Учился я на курсе Механики и ремонта заводского оборудования, и всё, как казалось, шло своим чередом… В те непредсказуемые времена учёба во всех средне-технических и высших учебных заведениях кардинально изменилась. Всё, естественно, было связано с экономической нестабильностью в стране. Так как зарплаты преподавателям стали выплачивать с большими задержками и в неполном объеме, следовательно, это и послужило причиной больших перемен в отношениях между студентами и преподавателями. Другими словами, даже те, кто учился очень хорошо, были вынуждены произвести обряд подношения, который в разных учебных заведениях, безусловно, исчислялся по-разному. В нашем же техникуме можно было получить хороший учебный балл, преподнеся банку краски, канистру бензина, бутылку водки, коньяка или шампанского, в общем, что все любили и в чем нуждались, но денег сполна на всё желаемое не хватало… Ценился и физический труд, за который преподавателям пришлось бы платить наёмным работникам, но зачем? Ведь есть молодые, полные сил студенты, мечтающие получить хороший балл и при этом не учиться, чем, конечно же, преподаватели и пользовались. Тех самых не желающих учиться брали на посадку и сбор картошки на дачах, на погрузку и разгрузку мебели, на копания ям под колодцы, и даже один раз нам пришлось рыть яму для усопшего преподавателя на кладбище.

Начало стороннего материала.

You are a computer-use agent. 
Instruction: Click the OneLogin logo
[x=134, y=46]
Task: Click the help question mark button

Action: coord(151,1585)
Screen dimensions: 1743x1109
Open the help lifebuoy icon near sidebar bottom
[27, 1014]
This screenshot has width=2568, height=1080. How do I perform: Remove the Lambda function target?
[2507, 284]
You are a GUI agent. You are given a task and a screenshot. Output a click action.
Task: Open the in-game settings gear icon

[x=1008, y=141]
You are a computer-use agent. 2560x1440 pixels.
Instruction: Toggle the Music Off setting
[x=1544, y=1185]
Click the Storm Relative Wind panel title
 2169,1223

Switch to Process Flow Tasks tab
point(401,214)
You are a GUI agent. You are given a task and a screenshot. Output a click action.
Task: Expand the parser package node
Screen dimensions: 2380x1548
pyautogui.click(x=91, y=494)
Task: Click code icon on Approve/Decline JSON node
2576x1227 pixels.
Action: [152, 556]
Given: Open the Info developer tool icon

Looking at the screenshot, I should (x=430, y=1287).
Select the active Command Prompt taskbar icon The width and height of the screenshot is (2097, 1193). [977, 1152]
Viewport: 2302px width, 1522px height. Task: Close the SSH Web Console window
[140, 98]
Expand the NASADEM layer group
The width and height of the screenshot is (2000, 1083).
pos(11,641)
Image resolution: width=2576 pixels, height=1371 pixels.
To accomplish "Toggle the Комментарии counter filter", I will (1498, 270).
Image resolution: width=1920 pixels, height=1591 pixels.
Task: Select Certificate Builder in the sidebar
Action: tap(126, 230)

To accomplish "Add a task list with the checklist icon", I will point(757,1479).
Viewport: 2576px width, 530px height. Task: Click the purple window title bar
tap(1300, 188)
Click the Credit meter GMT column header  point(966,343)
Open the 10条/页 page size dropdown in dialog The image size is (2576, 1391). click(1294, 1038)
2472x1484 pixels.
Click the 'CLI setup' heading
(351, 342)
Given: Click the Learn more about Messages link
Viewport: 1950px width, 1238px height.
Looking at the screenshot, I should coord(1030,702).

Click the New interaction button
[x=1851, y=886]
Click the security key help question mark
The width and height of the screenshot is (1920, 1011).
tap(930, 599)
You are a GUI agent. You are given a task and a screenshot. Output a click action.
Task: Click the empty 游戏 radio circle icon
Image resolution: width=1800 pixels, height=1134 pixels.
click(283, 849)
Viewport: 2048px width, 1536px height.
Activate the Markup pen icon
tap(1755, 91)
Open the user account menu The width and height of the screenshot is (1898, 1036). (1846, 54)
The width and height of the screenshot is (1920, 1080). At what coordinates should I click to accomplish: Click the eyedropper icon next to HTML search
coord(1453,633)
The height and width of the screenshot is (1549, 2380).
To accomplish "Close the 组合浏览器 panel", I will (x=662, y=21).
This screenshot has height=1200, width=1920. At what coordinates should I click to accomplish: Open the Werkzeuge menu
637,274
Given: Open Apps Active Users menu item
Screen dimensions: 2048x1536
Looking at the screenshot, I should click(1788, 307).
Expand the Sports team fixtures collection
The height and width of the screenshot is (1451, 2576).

Мне такое положение дел, по правде говоря, было только на руку. Так как любовь к учёбе, как я уже успел упомянуть, мне отбили ещё со школы, поэтому я особо и не стремился к знаниям. Да и времени учиться на последних двух курсах особо и не было. Я был занят своими делами: утро начиналось на большой рыночной площади, где я с небольшой суммой наличных покупал и продавал валюту, вечером спешил на тренировку в тренажерный зал, а ближе к ночи шёл работать в ночной клуб охранником. Поэтому часть моих учебных баллов, соответственно, была приобретена с помощью подношений.
После четырёх лет «успешной», в моём понимании, учёбы я получил диплом об окончании техникума, но работать в этой сфере не собирался. Так как на любую работу, связанную с заводским оборудованием, у меня непроизвольно опускались руки и пропадало настроение.
Однажды в один из жарких летних дней, когда я стоял на рыночной площади среди толпы людей, хаотично движущихся в неопределённом направлении, и выкрикивал привычную уже мне фразу: «Меняем рубли! Доллары!» Ко мне подошёл мой друг и сказал:
– Ты знаешь, что тренер приехал из Голландии? Я его видел утром.
– Нет, – сказал я с трепетом в голосе и, как бы затаив дыхание, спросил: – Надолго?
– Точно не знаю, на сколько. Знаю, что он сейчас находится в магазине аудиотехники «Юпитер» у своих друзей, – сказал мой товарищ и, быстро извинившись, отошёл в сторону, увидев там своего знакомого.
Это было как-то неожиданно, но новость была настолько приятной, что я непроизвольно присел на чей то стоящий рядом старый, затёртый табурет. Мы не виделись десять лет. Ведь мне было лет одиннадцать, когда я видел тренера последний раз перед его внезапным исчезновением. Тогда я был еще мальчишкой… «А сейчас мне уже двадцать один год, может и не узнать», – подумал я. Тем не менее раздумывать долго не стал. В этом необременённом возрасте принимать какие-либо решения было очень просто. Для меня по крайней мере.
Я решил поспешить туда незамедлительно, так как знал, что в этом магазине работал его старый знакомый, и, наверное, тренер там задержится на некоторое время. Пока я шёл, только одна мысль крутилась у меня в голове – узнает ли? Я быстро и уверенно передвигался по нашему небольшому и уютному городу, в котором родился и вырос. Городок был довольно чистым и достаточно зелёным. Поэтому прогуливаться по нему в жаркую летнюю пору было очень комфортно, так как практически всегда можно было оставаться в тени, которую создавали широкие листья каштанов и других цветущих в это время года деревьев.